具体来说,每个模块都可以将自己感兴趣的事件类型注册到 EventSwitch 中。当某个模块触发了一个事件时,EventSwitch 会将该事件发送给所有已注册的模块。这样,不同的模块就可以在不了解彼此具体实现的情况下进行协作。

在 Tendermint 中,EventSwitch 被广泛用于不同模块之间的交互。例如,在共识模块和反应器之间,EventSwitch 被用于同步共识状态和反应器。具体来说,共识状态会触发两种类型的事件:EventNewRoundStep 和 EventVote。这些事件会被发送到 EventSwitch 中,并被订阅了这些事件类型的反应器模块接收。反应器模块会根据这些事件执行相应的操作,例如更新状态或发送消息。

节点启动流程

从NewRunNodeCmd开始

eventbus启动流程

eventbus 是cometBFT节点内部的消息总线,其启动最终是启动了pubsub.

func (s *Server) loop(state state) {
loop:
	for cmd := range s.cmds {
		switch cmd.op {
		case unsub:
			if cmd.query != nil {
				state.remove(cmd.clientID, cmd.query.String(), ErrUnsubscribed)
			} else {
				state.removeClient(cmd.clientID, ErrUnsubscribed)
			}
		case shutdown:
			state.removeAll(nil)
			break loop
		case sub:
			state.add(cmd.clientID, cmd.query, cmd.subscription)
		case pub:
			if err := state.send(cmd.msg, cmd.events); err != nil {
				s.Logger.Error("Error querying for events", "err", err)
			}
		}
	}
}

这段代码实现了一个循环,用于处理来自 cmds 通道的命令。具体来说,循环会不断地从 cmds 通道中接收命令,然后根据命令类型进行相应的处理。
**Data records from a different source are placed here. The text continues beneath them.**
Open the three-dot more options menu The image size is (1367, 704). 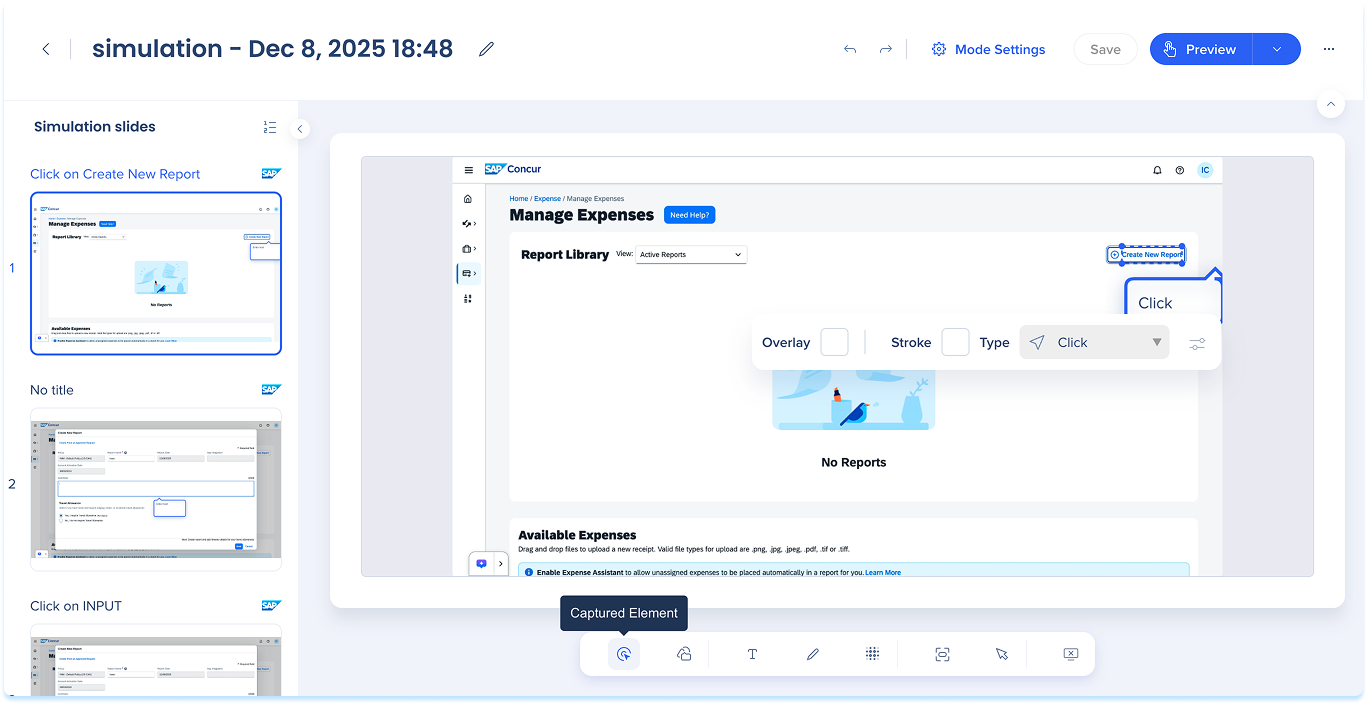click(1328, 49)
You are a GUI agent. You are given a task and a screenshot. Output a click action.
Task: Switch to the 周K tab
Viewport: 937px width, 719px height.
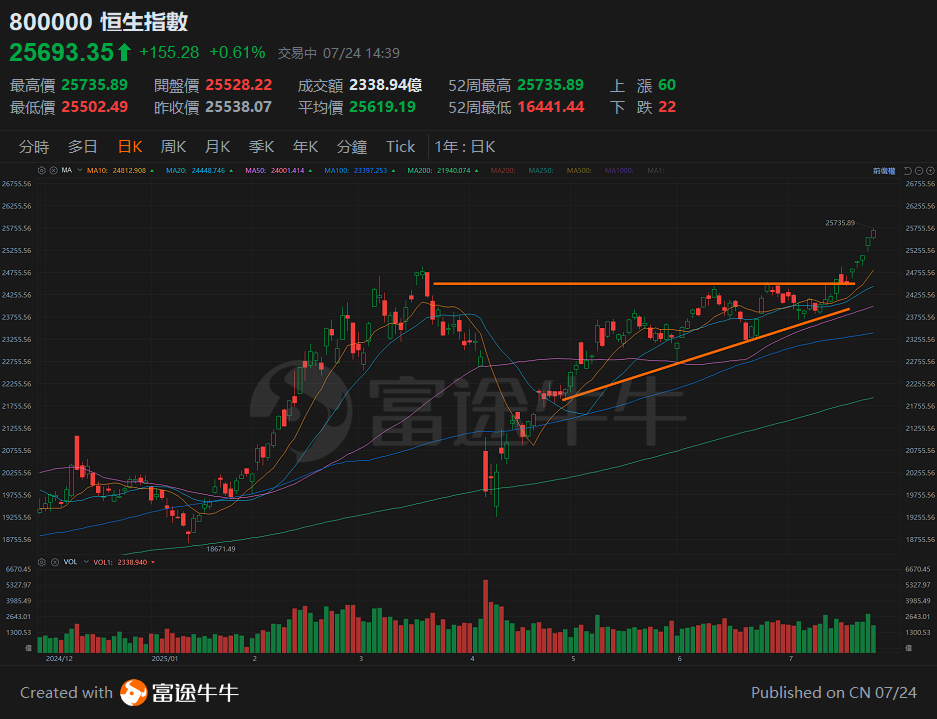tap(172, 146)
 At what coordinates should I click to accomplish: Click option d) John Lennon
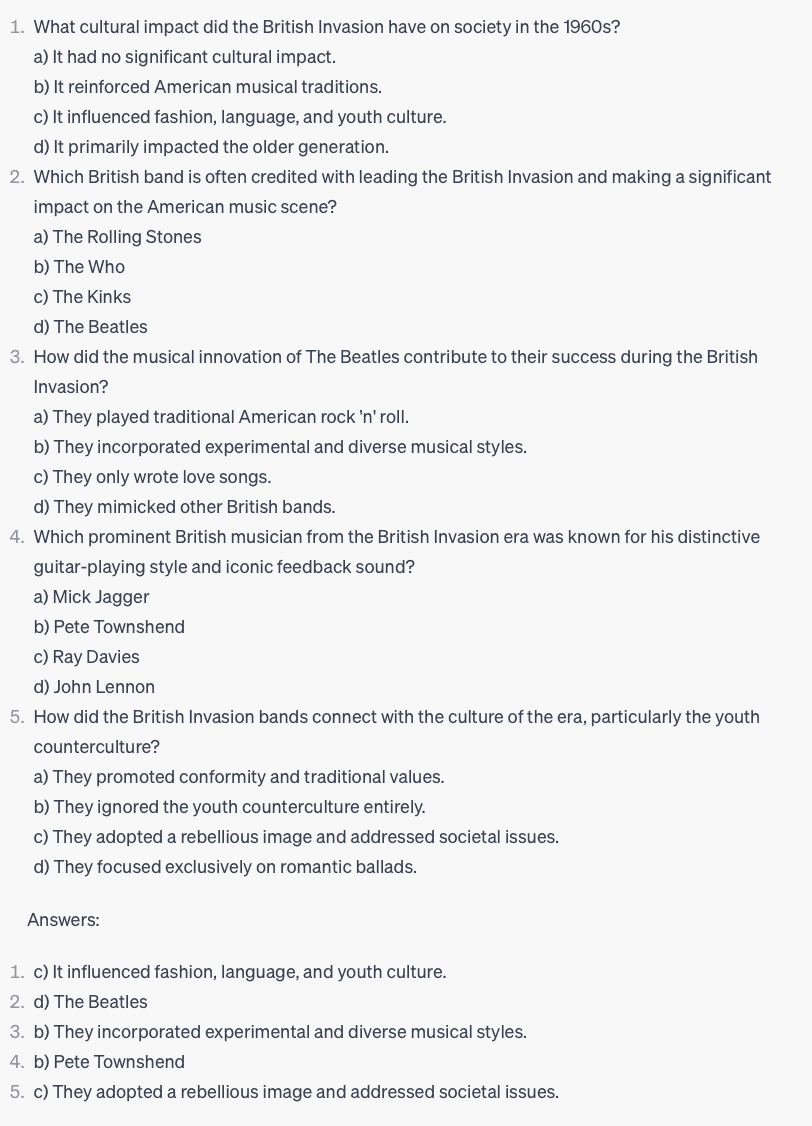click(94, 688)
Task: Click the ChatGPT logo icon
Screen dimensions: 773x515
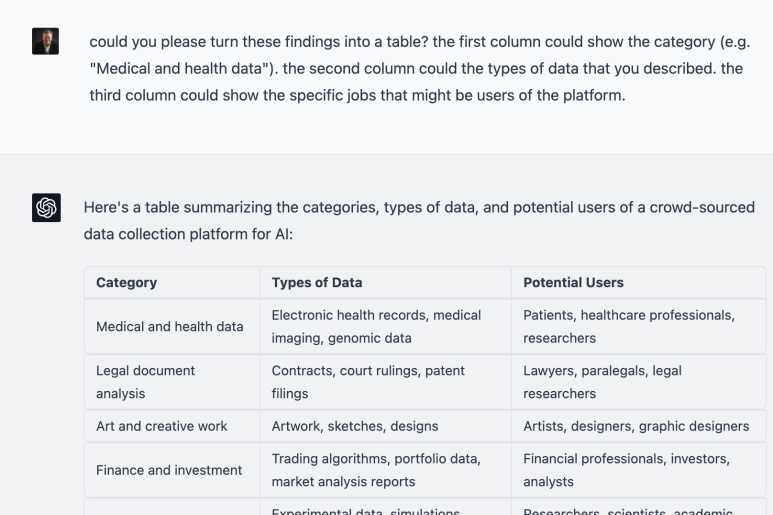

在代码中,state 参数代表当前的状态,即已经订阅的客户端和事件查询。cmds 通道中的命令包括四种类型:

  • unsub:取消订阅命令,用于取消指定客户端或查询的订阅。
  • shutdown:关闭命令,用于关闭消息服务器并清空当前状态。
  • sub:订阅命令,用于添加新的订阅。
  • pub:发布命令,用于向订阅者发送消息。

当接收到 unsub 命令时,会根据命令中的参数从当前状态中移除相应的订阅。如果命令中指定了查询条件,则移除与该查询条件相匹配的订阅;否则,移除指定客户端的所有订阅。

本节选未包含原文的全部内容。